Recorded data
————

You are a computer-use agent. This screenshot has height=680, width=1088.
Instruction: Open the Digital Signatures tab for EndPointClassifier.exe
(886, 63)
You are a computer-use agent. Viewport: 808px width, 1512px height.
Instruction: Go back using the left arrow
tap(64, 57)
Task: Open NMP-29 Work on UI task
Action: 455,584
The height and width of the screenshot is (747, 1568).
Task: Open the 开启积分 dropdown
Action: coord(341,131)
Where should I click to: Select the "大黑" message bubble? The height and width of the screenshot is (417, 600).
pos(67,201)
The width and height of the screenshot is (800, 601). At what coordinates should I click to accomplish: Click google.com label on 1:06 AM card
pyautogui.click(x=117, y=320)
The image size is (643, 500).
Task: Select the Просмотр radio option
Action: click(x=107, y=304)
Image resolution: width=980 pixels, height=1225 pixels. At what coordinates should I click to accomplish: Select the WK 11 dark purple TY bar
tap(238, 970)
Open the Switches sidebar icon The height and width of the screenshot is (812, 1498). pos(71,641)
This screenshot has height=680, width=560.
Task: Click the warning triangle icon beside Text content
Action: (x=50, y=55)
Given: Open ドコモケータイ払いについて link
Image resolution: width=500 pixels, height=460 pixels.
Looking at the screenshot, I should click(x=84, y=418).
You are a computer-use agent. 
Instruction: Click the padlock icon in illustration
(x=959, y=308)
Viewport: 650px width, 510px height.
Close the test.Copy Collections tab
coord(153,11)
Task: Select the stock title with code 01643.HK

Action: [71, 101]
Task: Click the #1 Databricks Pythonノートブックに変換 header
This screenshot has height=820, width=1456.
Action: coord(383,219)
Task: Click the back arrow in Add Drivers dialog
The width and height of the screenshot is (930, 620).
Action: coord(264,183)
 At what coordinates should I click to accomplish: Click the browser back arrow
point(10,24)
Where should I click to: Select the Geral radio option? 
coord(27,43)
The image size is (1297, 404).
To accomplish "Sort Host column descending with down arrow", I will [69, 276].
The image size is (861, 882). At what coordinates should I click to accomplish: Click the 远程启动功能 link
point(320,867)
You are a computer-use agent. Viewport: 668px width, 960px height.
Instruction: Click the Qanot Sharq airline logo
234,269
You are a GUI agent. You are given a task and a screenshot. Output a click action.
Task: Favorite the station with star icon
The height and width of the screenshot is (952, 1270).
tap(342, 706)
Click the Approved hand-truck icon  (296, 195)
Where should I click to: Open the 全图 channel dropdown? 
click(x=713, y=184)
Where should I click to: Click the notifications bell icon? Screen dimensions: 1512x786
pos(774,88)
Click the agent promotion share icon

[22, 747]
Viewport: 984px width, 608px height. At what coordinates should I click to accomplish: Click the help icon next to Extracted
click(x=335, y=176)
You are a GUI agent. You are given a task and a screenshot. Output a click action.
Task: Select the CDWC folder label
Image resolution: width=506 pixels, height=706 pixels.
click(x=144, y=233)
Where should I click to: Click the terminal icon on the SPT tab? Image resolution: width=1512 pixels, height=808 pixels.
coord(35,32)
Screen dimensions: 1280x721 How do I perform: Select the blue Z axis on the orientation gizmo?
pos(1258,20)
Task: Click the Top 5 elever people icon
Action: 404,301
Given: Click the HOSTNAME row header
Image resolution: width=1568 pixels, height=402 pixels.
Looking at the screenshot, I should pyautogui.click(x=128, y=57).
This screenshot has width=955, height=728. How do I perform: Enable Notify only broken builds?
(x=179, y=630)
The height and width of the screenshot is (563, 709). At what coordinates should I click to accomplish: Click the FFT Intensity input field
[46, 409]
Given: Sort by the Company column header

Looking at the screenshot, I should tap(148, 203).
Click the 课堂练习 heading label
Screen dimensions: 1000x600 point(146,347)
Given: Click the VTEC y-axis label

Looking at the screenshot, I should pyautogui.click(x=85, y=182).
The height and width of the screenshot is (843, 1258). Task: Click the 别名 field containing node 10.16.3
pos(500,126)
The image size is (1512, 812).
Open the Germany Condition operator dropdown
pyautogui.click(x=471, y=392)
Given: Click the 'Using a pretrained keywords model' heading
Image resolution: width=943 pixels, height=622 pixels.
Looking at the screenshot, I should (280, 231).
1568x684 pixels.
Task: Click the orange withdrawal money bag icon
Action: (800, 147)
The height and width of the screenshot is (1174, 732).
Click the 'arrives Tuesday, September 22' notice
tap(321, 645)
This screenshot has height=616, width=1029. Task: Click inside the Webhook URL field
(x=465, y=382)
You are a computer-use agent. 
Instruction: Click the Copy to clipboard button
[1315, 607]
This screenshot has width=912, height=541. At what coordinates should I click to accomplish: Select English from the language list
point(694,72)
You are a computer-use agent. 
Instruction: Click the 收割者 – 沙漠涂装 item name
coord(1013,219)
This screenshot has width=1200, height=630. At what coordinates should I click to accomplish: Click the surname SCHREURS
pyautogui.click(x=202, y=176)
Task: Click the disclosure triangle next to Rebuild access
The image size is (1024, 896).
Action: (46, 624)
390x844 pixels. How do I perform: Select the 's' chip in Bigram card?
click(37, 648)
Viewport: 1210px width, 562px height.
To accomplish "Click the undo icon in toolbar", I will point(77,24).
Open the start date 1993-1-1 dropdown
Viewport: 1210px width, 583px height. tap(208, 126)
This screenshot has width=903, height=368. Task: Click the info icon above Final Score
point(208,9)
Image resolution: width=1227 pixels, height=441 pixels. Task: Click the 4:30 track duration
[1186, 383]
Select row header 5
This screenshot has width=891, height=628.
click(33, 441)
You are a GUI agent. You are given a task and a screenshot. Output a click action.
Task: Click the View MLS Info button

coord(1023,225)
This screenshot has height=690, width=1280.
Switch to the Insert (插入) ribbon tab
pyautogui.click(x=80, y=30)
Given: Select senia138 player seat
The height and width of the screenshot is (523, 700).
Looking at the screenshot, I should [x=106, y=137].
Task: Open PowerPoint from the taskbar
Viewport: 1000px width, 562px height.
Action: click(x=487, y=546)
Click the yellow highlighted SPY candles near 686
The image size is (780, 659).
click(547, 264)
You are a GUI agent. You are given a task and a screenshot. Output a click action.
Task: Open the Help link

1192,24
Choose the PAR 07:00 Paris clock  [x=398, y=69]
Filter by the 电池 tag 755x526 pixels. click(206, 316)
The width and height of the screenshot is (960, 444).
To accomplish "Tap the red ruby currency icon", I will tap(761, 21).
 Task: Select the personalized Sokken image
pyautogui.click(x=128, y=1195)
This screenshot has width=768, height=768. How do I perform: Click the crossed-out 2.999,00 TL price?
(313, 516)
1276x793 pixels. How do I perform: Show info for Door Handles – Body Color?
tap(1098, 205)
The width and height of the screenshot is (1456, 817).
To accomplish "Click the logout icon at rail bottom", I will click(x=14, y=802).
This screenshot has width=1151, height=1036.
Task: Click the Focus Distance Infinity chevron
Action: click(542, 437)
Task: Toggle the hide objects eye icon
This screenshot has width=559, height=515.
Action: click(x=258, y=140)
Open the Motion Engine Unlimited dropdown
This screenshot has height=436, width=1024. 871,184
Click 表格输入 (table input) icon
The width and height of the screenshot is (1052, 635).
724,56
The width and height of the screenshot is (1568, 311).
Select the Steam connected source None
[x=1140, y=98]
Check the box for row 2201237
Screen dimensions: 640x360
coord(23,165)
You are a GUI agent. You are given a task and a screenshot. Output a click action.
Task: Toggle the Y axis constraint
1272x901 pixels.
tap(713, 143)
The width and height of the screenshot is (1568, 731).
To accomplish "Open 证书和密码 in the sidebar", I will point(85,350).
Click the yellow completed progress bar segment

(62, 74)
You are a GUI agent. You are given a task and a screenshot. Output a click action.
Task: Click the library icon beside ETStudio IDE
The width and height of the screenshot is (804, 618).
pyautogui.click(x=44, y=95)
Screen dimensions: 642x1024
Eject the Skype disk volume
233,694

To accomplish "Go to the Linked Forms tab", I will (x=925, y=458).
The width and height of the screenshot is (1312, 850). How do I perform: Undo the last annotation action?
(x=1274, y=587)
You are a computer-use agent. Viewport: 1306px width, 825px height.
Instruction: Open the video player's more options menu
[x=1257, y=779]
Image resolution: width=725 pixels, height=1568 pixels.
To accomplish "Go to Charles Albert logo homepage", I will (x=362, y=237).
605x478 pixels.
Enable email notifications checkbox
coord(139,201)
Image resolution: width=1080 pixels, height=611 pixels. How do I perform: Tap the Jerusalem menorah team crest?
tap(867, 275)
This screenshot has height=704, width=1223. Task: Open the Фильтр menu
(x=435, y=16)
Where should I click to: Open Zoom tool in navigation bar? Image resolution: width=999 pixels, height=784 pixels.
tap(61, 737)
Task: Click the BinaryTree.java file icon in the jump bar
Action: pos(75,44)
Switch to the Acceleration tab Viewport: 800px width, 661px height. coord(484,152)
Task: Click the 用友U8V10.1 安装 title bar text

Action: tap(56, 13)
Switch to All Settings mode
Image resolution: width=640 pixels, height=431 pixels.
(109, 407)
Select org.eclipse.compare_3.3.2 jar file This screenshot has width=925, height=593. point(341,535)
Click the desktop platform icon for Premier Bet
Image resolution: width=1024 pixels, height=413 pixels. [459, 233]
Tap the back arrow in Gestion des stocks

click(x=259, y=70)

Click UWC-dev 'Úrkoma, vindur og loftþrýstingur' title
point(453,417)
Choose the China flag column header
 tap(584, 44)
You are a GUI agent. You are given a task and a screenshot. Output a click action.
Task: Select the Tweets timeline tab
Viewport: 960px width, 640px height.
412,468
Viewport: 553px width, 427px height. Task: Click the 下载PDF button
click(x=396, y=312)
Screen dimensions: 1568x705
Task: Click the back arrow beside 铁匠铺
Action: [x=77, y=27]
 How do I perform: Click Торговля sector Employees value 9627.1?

————

Could you set down exactly the lines above, from the one containing "Select org.eclipse.compare_3.3.2 jar" through the last, including both and nothing else?

Select org.eclipse.compare_3.3.2 jar file This screenshot has width=925, height=593. point(341,535)
Click the desktop platform icon for Premier Bet
Image resolution: width=1024 pixels, height=413 pixels. [459, 233]
Tap the back arrow in Gestion des stocks

click(x=259, y=70)

Click UWC-dev 'Úrkoma, vindur og loftþrýstingur' title
point(453,417)
Choose the China flag column header
 tap(584, 44)
You are a GUI agent. You are given a task and a screenshot. Output a click action.
Task: Select the Tweets timeline tab
Viewport: 960px width, 640px height.
412,468
Viewport: 553px width, 427px height. Task: Click the 下载PDF button
click(x=396, y=312)
Screen dimensions: 1568x705
Task: Click the back arrow beside 铁匠铺
Action: [x=77, y=27]
 How do I perform: Click Торговля sector Employees value 9627.1?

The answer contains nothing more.